**Text passage**
• • •

Monday, December 23, 2013

Black Christmas (2006)

Here we are.  The only movie that I've seen in theaters that I walked out of before it was finished is about to get a second chance.

There's a great many things that make me feel old these days, and I'm feeling quite ancient knowing that it was already SEVEN YEARS AGO that I spent a lonely afternoon away from the crappy apartment I was living in at the time taking this incredibly dark and incredibly gruesome flick in at one of the local multiplexes.  Believe it or not, going in, I was pretty jacked.  On paper, this was a movie that had everything going for it.  It was directed by Glen Morgan, one of the gurus behind The X-Files and the creator of the Final Destination franchise.  It promised plenty of good, rollicking, old-school slasher action - fitting since it was a remake of what some people consider the original slasher flick (and one that I've reviewed already, by the way). 

And it featured this woman in a prominent role.

• • •

**Aim of the task**
Reproduce the passage of the Black Christmas review above between "Black Christmas (2006)" and "a second chance.", inclusive.

**Data listing**
• • •

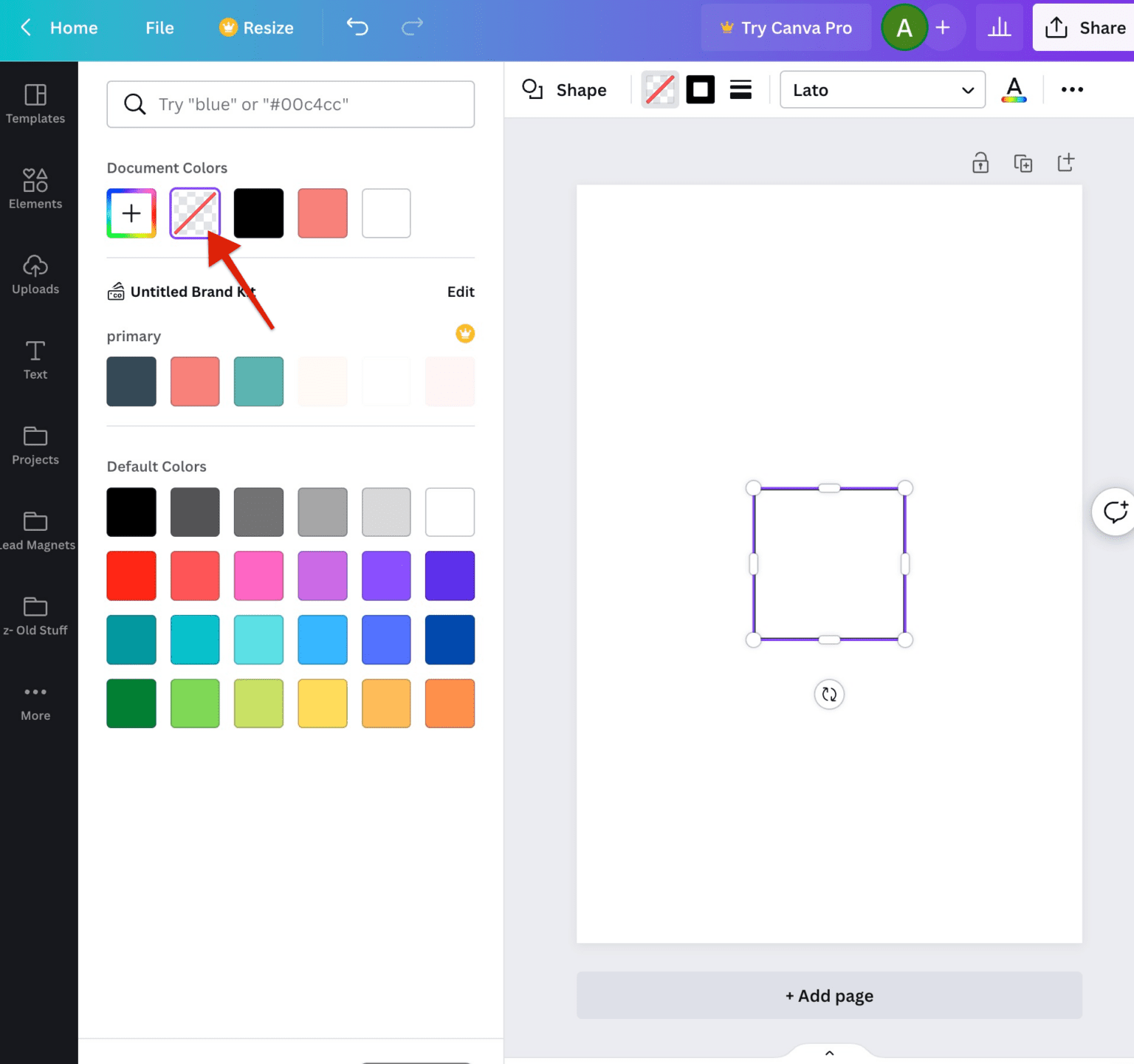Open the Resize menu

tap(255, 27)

• • •

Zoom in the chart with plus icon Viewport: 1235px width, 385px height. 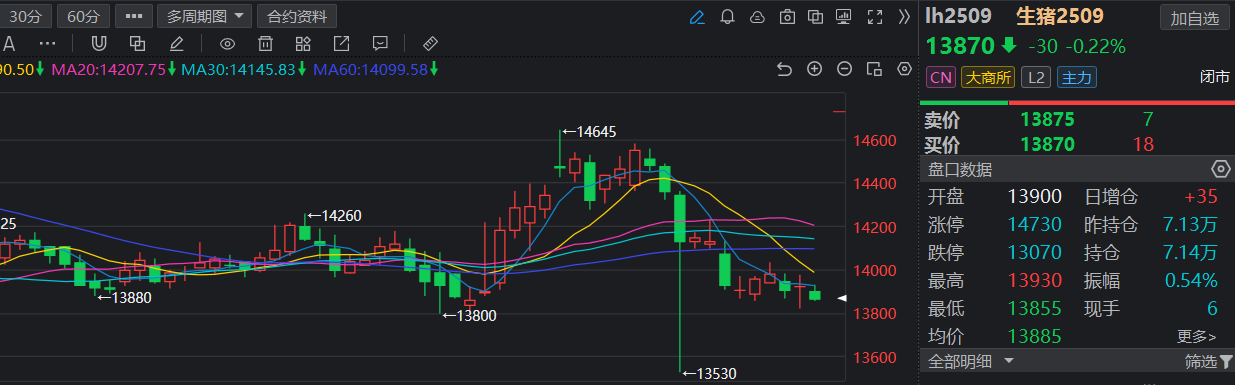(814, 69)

• • •

**Answer in full**
Black Christmas (2006)

Here we are.  The only movie that I've seen in theaters that I walked out of before it was finished is about to get a second chance.